The annual world investment reports ranks the top 100 transnational corporations in terms of assets, sales as well as employment base (Laura et al, 2009). The top 20 transnational corporations operate in the countries which are members of the European Union. However, 9 of the top 20 transnational corporations operate in the triad region market. Such transnational corporations include Vodafone, Suez, Nokia, Philips electronics, Nortel networks, Volvo etc.
There are only 3 out of 20 transnational corporations that have a balanced distribution of their sales across the triad region (Laa & Zhou, 2005). These transnational corporations include Nokia with 25 % sales in America, 49% sales in Europe as well as 26% sales in Asia and pacific region. The second firm is Philips electronics with 28.7 % in United States of America, 21.5% sales in Asia pacific, 6.8% sales in other parts of the world and 43% sales in Canada. Thirdly, LVMH has got 26% sales in America, 36% sales in Europe, 32% sales in Asia as well as 6% sales in the rest of world.
Despite the above transnational corporation having achieved global corporate success they have got a along way to go in implementing competitive strategies.
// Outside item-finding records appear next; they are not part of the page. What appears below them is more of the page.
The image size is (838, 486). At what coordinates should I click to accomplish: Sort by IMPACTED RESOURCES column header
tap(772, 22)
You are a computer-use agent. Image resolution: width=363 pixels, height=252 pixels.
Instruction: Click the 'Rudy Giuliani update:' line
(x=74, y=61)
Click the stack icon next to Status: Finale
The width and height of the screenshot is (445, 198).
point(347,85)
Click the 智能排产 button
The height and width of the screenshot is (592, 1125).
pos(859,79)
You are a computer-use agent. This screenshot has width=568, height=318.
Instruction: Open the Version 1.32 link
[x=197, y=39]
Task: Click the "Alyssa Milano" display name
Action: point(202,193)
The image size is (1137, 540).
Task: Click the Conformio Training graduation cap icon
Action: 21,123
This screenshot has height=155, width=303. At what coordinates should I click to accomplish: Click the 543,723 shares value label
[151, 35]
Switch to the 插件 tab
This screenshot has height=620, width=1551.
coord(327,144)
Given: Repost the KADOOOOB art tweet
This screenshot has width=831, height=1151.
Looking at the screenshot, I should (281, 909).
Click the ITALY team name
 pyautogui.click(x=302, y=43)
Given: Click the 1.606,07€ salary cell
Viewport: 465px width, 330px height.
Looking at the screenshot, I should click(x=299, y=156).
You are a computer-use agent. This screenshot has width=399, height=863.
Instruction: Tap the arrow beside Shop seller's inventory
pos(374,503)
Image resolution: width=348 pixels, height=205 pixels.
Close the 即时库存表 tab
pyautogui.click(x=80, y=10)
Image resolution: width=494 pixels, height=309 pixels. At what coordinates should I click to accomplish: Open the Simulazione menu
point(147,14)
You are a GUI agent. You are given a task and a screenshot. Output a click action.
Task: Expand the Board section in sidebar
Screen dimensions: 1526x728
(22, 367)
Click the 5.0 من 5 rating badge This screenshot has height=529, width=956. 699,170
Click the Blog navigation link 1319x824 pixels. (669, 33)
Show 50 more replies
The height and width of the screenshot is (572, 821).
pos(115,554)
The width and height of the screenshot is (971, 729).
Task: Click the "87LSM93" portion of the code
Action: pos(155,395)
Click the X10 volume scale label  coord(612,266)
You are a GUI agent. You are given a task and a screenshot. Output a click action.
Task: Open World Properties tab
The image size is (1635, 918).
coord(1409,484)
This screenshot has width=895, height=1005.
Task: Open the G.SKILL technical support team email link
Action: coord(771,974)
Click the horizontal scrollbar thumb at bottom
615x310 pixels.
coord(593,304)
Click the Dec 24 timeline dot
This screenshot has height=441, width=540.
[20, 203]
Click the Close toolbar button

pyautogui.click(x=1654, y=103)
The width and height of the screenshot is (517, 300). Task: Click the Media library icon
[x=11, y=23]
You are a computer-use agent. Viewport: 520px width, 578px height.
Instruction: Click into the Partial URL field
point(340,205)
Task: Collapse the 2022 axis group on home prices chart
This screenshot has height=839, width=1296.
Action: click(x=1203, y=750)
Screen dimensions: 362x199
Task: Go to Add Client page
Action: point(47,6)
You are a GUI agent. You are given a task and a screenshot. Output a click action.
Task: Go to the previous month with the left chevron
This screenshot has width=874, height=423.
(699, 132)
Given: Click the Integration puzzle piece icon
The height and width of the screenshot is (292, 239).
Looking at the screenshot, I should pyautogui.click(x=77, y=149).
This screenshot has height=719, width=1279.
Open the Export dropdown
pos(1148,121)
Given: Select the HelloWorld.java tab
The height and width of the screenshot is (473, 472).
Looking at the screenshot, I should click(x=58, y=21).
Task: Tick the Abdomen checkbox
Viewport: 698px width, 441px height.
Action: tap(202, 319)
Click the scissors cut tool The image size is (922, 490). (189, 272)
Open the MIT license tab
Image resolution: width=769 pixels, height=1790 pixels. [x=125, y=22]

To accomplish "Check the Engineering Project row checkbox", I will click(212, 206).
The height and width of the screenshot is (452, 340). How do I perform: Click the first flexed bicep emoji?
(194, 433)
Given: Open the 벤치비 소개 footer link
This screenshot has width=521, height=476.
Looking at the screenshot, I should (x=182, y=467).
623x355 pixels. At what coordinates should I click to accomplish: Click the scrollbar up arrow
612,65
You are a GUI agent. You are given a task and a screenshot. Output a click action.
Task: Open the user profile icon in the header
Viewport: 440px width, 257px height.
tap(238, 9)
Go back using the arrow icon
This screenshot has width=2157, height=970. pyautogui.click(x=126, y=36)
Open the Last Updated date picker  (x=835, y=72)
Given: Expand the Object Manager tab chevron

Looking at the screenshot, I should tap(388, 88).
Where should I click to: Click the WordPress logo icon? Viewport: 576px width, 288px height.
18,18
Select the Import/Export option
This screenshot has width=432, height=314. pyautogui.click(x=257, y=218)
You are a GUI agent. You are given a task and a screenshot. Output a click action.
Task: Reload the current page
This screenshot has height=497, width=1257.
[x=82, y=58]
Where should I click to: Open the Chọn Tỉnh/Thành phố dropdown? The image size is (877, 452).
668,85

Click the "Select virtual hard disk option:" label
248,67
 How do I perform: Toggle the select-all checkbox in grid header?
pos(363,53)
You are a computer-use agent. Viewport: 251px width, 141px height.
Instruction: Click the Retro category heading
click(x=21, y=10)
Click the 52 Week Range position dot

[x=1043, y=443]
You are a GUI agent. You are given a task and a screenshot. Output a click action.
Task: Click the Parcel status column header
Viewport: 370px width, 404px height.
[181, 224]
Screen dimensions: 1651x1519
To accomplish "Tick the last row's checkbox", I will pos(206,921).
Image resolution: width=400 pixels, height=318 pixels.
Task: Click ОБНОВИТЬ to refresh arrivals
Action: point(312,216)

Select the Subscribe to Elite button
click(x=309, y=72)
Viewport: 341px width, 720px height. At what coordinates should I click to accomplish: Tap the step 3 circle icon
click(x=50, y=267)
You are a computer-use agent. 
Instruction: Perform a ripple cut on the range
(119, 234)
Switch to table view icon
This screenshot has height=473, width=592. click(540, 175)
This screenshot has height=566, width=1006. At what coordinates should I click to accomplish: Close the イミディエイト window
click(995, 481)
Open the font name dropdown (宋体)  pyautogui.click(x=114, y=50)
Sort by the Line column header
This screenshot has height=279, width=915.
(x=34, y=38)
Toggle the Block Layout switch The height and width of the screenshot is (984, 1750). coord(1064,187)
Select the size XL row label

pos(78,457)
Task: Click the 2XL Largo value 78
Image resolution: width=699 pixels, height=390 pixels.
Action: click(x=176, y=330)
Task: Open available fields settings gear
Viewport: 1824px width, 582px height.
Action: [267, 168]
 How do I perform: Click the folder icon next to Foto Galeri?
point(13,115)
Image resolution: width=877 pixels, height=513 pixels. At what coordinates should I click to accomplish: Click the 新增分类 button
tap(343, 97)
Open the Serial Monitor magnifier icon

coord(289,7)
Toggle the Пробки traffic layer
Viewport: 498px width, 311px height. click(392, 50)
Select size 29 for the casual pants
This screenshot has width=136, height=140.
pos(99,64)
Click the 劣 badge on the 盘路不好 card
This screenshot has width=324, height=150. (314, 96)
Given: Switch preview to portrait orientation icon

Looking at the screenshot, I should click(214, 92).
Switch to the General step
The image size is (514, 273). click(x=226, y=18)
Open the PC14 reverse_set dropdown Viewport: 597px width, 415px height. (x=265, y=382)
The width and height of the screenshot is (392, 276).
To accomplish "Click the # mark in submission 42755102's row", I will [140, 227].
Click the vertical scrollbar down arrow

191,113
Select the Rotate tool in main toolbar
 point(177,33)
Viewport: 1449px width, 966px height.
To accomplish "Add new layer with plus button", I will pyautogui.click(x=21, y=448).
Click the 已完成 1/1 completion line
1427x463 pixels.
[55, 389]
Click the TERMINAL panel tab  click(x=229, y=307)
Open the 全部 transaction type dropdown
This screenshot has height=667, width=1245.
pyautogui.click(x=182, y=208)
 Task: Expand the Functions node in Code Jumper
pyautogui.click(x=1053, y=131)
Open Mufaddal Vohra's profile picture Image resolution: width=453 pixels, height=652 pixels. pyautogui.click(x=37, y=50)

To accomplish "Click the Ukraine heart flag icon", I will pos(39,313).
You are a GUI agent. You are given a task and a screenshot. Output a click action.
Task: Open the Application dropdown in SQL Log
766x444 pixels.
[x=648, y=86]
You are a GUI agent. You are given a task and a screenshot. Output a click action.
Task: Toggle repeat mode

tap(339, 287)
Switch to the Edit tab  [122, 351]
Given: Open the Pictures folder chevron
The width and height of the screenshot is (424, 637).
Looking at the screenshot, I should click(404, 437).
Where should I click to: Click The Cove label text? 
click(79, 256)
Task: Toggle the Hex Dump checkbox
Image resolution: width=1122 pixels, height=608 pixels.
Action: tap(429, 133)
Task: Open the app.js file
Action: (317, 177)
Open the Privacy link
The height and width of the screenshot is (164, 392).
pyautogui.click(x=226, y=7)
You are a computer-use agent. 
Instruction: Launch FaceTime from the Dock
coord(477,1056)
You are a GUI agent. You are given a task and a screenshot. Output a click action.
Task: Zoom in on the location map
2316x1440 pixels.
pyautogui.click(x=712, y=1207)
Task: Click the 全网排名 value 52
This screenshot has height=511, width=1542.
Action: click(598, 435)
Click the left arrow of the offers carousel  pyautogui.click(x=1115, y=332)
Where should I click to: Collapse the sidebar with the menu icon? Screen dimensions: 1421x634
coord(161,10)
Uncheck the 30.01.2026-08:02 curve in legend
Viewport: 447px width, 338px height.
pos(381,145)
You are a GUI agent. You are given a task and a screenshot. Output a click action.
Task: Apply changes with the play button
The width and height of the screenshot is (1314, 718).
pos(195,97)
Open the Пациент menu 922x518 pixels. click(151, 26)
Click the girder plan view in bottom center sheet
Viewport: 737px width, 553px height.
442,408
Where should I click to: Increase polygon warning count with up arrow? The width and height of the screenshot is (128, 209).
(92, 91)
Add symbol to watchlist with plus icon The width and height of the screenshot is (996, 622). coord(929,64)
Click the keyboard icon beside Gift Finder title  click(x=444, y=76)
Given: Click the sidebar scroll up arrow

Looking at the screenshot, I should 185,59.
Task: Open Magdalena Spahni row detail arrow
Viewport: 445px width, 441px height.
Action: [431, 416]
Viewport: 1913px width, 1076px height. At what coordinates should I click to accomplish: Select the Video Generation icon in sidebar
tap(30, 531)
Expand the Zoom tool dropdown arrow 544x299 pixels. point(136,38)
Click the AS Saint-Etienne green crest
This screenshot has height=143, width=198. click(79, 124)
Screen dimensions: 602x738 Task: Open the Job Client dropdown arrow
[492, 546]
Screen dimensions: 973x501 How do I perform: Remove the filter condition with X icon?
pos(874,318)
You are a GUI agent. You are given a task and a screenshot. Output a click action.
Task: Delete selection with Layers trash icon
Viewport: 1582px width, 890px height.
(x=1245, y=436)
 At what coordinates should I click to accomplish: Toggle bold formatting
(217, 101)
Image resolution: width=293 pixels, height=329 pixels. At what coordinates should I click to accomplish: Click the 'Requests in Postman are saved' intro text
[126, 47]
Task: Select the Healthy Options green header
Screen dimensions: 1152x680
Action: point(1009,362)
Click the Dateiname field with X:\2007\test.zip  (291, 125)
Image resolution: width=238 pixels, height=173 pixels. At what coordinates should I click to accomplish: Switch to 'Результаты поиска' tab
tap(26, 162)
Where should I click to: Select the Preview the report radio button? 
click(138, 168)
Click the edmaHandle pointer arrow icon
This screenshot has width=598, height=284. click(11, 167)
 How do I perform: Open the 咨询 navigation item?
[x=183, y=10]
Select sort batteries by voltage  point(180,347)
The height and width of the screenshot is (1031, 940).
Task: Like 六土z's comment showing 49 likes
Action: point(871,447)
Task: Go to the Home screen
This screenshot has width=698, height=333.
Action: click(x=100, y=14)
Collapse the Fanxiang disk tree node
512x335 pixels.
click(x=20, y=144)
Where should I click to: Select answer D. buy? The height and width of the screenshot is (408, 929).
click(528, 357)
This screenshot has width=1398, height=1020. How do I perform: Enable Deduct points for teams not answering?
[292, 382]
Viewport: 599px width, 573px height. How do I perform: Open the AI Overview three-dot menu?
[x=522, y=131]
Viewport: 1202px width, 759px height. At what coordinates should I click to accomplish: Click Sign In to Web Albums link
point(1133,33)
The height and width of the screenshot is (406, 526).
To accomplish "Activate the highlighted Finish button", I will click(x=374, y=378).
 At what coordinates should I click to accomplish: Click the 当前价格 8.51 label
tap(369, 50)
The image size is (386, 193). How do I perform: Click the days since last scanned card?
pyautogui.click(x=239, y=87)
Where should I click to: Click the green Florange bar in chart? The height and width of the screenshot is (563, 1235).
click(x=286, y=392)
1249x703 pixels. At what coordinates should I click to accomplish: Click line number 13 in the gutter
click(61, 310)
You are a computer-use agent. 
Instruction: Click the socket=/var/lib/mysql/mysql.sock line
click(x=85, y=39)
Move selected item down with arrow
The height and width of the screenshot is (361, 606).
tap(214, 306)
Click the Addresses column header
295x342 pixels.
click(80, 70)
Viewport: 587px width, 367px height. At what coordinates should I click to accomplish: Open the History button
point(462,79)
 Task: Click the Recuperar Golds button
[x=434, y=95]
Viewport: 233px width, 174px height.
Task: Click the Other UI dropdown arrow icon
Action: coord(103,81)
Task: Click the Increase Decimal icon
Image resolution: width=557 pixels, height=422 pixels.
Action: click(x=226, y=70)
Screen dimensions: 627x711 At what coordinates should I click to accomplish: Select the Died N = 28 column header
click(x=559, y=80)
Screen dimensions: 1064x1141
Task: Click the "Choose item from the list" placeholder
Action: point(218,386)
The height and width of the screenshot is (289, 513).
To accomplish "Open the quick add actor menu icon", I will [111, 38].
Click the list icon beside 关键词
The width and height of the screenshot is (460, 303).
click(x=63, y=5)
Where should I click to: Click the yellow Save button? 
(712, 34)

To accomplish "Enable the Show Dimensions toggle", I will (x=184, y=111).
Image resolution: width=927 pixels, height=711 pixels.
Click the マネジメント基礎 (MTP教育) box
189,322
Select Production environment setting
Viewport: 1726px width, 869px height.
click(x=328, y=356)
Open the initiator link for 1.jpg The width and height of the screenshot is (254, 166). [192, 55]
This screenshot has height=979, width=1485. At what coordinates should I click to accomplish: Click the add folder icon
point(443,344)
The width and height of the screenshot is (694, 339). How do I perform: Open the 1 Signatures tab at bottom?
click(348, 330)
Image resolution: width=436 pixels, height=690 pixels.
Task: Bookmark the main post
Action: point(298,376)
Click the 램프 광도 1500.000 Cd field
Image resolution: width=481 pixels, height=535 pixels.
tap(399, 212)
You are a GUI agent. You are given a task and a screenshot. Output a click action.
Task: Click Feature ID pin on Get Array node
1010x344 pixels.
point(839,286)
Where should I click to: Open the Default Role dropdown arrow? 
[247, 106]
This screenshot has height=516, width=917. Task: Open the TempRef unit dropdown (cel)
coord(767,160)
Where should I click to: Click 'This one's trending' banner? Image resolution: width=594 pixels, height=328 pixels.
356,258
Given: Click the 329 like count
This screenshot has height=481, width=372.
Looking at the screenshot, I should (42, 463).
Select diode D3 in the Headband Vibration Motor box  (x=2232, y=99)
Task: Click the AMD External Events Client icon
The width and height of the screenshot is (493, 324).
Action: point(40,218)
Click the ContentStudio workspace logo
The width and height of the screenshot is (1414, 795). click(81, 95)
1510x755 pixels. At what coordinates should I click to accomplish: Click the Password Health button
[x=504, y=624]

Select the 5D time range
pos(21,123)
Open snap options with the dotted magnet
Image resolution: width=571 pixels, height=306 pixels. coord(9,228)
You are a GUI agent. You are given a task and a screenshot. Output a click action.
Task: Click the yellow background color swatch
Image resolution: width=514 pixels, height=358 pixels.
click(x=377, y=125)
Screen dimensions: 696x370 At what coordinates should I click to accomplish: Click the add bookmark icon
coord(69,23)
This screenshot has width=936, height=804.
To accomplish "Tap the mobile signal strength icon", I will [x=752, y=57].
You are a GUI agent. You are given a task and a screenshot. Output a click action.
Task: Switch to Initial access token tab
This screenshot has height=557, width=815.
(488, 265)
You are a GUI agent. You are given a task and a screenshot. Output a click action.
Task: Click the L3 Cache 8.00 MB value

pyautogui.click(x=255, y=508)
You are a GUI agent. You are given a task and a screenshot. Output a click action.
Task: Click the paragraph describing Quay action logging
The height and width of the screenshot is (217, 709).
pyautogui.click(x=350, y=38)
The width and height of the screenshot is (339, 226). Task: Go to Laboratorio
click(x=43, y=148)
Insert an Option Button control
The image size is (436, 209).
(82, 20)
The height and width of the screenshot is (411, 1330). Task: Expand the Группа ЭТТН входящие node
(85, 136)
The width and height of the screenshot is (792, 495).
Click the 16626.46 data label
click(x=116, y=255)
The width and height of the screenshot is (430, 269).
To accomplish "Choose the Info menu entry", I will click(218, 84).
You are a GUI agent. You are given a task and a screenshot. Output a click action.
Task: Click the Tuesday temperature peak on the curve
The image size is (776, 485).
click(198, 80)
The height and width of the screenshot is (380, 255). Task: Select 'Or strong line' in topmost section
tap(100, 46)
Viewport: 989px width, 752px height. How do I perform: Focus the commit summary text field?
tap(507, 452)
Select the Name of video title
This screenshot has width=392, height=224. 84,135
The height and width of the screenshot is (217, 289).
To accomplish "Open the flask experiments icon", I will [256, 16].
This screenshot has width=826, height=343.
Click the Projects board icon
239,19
This is because there are a lot of competitors who are coming up with advanced competitive strategies (Whitaker, 2010). However, some of these competitors are from other region but they are using unethical competition. In this case the unethical competition includes developing of counterfeited products which are sold at relatively cheaper price than that of the original competitor. For example, there are a lot of counterfeited Nokia phones in the market today which are sold at relatively cheap prices as compared to that of the original phones.
Large retail corporations are more home region based in contrast to manufacturing transnational’s Verbeke & Rugman, 2004). For example Wal-Mart has got 4,414 stores worldwide of which 3,244 are in the United States, 196 are located in Canada and 551 are located in Mexico and the other 423 are found in international markets.